[Start of section]

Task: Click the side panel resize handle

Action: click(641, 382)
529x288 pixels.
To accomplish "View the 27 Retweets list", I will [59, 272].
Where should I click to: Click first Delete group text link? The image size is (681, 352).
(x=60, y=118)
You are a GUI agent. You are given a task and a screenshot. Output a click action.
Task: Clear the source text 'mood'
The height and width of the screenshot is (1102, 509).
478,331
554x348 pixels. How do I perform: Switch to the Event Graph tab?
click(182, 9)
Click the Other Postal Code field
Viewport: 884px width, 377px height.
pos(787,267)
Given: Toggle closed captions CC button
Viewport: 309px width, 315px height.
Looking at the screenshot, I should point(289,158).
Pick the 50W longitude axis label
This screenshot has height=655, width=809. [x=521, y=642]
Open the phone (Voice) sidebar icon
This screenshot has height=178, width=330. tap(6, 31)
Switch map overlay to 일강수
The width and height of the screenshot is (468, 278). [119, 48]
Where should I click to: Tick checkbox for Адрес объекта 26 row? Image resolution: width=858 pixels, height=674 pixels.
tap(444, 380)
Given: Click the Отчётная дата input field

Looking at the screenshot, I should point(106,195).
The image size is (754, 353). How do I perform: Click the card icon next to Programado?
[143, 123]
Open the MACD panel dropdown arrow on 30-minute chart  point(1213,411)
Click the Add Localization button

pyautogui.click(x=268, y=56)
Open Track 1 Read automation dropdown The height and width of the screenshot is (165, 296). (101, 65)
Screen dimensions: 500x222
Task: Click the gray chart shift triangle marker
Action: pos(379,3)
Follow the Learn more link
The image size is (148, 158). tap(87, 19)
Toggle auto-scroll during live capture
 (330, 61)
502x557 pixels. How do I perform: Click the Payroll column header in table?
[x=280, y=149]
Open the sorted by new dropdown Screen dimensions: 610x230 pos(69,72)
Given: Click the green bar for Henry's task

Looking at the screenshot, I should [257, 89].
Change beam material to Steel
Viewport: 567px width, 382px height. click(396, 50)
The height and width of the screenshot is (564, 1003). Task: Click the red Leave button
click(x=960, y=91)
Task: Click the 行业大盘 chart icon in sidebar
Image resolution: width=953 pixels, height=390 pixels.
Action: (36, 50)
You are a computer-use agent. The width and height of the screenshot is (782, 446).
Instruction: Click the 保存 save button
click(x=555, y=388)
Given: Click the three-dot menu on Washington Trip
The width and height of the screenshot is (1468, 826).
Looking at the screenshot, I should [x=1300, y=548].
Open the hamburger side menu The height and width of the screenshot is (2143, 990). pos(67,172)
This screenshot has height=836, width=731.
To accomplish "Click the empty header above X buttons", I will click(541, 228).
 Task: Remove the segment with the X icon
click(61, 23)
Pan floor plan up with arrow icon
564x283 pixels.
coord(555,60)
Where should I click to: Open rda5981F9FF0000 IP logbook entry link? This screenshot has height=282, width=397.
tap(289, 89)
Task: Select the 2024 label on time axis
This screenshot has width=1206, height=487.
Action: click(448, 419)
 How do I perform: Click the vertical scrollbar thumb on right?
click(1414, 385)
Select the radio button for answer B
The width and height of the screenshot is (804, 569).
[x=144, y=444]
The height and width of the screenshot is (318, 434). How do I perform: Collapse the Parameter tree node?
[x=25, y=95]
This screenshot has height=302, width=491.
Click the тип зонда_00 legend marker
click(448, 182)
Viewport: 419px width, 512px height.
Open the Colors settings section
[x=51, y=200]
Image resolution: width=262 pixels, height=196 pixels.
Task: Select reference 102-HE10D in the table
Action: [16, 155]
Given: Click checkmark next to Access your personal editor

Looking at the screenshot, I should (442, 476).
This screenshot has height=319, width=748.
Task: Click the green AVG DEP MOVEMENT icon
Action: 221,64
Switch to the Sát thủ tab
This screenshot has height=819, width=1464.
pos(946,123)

[End of section]

- [Your task]: With the line containing "Given: Click checkmark" as the first and the final line of the entries above as the last, write out that span exactly and nothing more.

- [Response to this exercise]:
Given: Click checkmark next to Access your personal editor

Looking at the screenshot, I should (442, 476).
This screenshot has height=319, width=748.
Task: Click the green AVG DEP MOVEMENT icon
Action: 221,64
Switch to the Sát thủ tab
This screenshot has height=819, width=1464.
pos(946,123)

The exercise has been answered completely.